Wie schon angeteasert wird im Klappentext, sind die Leben von June, Lucas und Cole miteinander verwoben auf eine Weise, die einem das Herz bricht. Was genau hinter dieser Verbindung steckt, wird für mich überraschend schnell aufgeklärt, was jedoch die Emotionen im Handlungsverlauf sowie die Spannung nicht schmälert. Ich hätte lediglich damit gerechnet, dass die Lesenden mehr rätseln und schmoren müssen, bis sich die Wahrheit offenbart.
Cole, Lucas und June könnten unterschiedlicher kaum sein. Cole ist ein düsterer, schlecht gelaunter Typ, abweisend und in sich gekehrt, von einer wütenden Aura umgeben. Lucas ist das komplette Gegenteil, lebensfroh und angenehm, voller Freude und Liebe. June, die mit ihrem Dad gern Geister beim Abendessen beschwört, macht zwar auf den ersten Blick einen leicht sonderbaren, eigenbrötlerischen Eindruck, hat aber ein Herz aus Gold und ist bis zum Bersten mit Empathie gefüllt. Ich mochte die Kombination aus den dreien, sie ergänzen sich wunderbar und helfen sich damit gegenseitig aus den schweren Situationen heraus, die ihr gemeinsames Schicksal mit sich bringt.
Was genau hinter dieser mysteriösen Verbindung steckt, konnte ich schon bald ahnen, war jedoch trotzdem am Boden zerstört, als man den Beweis dafür geliefert bekam. Mir brach das Herz, aber ich konnte mich über Wasser halten. Den Verlauf der Geschichte habe ich mir anders vorgestellt, aber dennoch mochte ich, wie sich das Geschehen entwickelte.
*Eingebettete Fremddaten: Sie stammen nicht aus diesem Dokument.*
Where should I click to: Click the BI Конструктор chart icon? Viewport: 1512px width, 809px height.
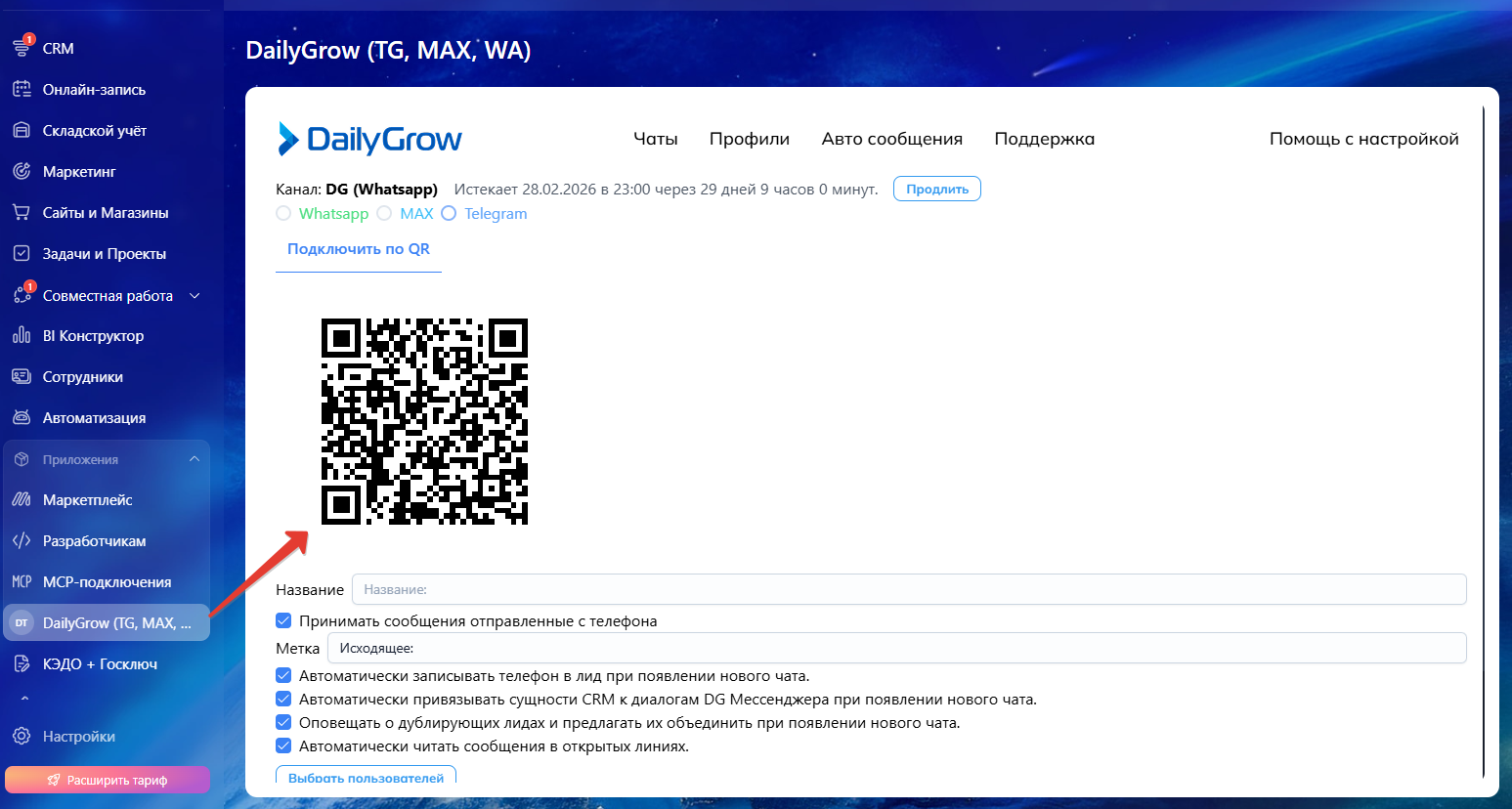click(22, 335)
Mir haben zwei kleine Dinge nicht ganz so gut gefallen: Coles Art empfand ich, auch wenn ich seine Beweggründe wirklich nachvollziehen konnte, manchmal etwas unreif. Er wirkte sprunghaft, was vielleicht auch auf Unsicherheiten zurückzuführen ist, das machte ihn für mich nicht so gut greifbar und daher als Figur nicht so liebenswürdig, wie er hätte sein können.
Dann ging mir das Entwickeln von Gefühlen etwas zu schnell. Unter den gegebenen Umständen hätte ich es realistischer und auch schöner gefunden, wenn sich das Ganze mehr Zeit gelassen und man sich noch vorsichtiger herangetastet hätte.
Mein Fazit:
Ein leicht mysteriös angehauchtes Buch, bei dem alle, die ohne eine Prise Fantasie zugreifen, vermutlich nicht ganz glücklich werden. Wenn man jedoch offen für Gegebenheiten außerhalb des logisch Erklärbaren ist, darf man eine Geschichte erleben, die unter die Haut geht. Emotionen kommen nicht zu kurz, es gibt eine süße, wenngleich für mich etwas überstürzte Love Story und auch wenn das Buch wegen der kleinen Kritikpunkte es leider wider Erwarten nicht geschafft hat, ein Highlight zu werden, so vergebe ich doch guten Gewissens 4 Sterne und eine deutlich ausgesprochene Leseempfehlung.